Data records:
┄┄┄┄┄┄┄┄┄┄

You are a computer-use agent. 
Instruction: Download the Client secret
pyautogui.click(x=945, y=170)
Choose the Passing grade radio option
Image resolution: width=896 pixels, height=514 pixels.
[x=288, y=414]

┄┄┄┄┄┄┄┄┄┄

Produce an exact copy of every entry above.

You are a computer-use agent. 
Instruction: Download the Client secret
pyautogui.click(x=945, y=170)
Choose the Passing grade radio option
Image resolution: width=896 pixels, height=514 pixels.
[x=288, y=414]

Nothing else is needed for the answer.